Michele Taylor, former U.S. ambassador to the UN Human Rights Council in Geneva, warned that China-backed groups pose as NGOs to conceal Beijing’s human rights abuses and manipulate narratives, aiming to influence elections in weaker Western governments and beyond. The ALP’s documented history of collaboration with China, dating back to the Whitlam era – alongside some Liberal members – underscores this pattern of collusion.
PANDERING TO IDENTITY POLITICS- BEING POLITICALLY CORRECT BUT NOT CORRECT ENOUGH
With the Liberals (and Labour) their policies, steeped in gender divisions and ethno-religious myopia, sow division and invite chaos. The Coalition and Labour’s women, often reduced to parroting feminist clichés or riding the coat tails of demographic appeasement, join professional minorities in exploiting weak leadership to fracture the nation. Both sides meanwhile, court the same groups with calculated cynicism and scant regard for quality or ability in politics. In the meantime Australia burns.
The elderly, a dominant voting bloc, abandoned the Liberals in droves. No extraterrestrial intervention was needed at the polls; the verdict was clear. The same voters who obliterated the Coalition were once its base, a truth evident to even the most oblivious observer.
Labor, too, is on borrowed time. Their complicity in abandoning allies like Israel in its hour of need, while fanning the flames of antisemitism under the guise of pro-Palestinian activism, will haunt them. The growing influence of Chinese ethnic political chauvinism, a sophisticated echo of foreign interference from the Whitlam era, further tilts the electoral scales.

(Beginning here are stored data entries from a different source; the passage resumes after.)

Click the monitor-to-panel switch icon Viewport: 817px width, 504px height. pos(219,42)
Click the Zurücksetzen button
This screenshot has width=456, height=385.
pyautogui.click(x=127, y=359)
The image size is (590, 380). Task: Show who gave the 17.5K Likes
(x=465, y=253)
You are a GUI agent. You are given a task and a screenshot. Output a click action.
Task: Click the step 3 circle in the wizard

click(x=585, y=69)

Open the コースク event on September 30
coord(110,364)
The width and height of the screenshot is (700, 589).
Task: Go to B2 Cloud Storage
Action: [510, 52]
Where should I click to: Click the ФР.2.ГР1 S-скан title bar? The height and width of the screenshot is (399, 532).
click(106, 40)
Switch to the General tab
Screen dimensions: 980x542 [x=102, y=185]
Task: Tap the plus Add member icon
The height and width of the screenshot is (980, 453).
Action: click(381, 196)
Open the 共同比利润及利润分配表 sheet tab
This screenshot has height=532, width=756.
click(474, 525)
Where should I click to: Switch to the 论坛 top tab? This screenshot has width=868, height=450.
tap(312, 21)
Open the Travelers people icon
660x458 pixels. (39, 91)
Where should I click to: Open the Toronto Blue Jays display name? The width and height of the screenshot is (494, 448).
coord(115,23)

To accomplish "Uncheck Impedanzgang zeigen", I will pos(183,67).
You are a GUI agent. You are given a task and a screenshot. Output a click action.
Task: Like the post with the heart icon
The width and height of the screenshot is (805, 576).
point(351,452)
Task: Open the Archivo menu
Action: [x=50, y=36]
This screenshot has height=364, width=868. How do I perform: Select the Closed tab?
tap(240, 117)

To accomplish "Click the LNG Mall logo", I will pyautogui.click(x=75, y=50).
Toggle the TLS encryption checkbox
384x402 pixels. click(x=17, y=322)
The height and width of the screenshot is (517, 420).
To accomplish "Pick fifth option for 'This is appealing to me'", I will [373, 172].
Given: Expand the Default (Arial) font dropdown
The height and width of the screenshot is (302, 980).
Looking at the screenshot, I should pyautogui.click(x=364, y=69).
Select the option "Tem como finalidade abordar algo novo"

The young women’s demographic and their movements, reminiscent of Mao’s Cultural revolutionary cadres, amplify the chaos. Hegel’s warning rings true: “The only thing we learn from history is that we learn nothing from history.” Both parties, bereft of vision or credibility, are hurtling toward irrelevance unless they confront the seismic shifts reshaping Australia’s soul.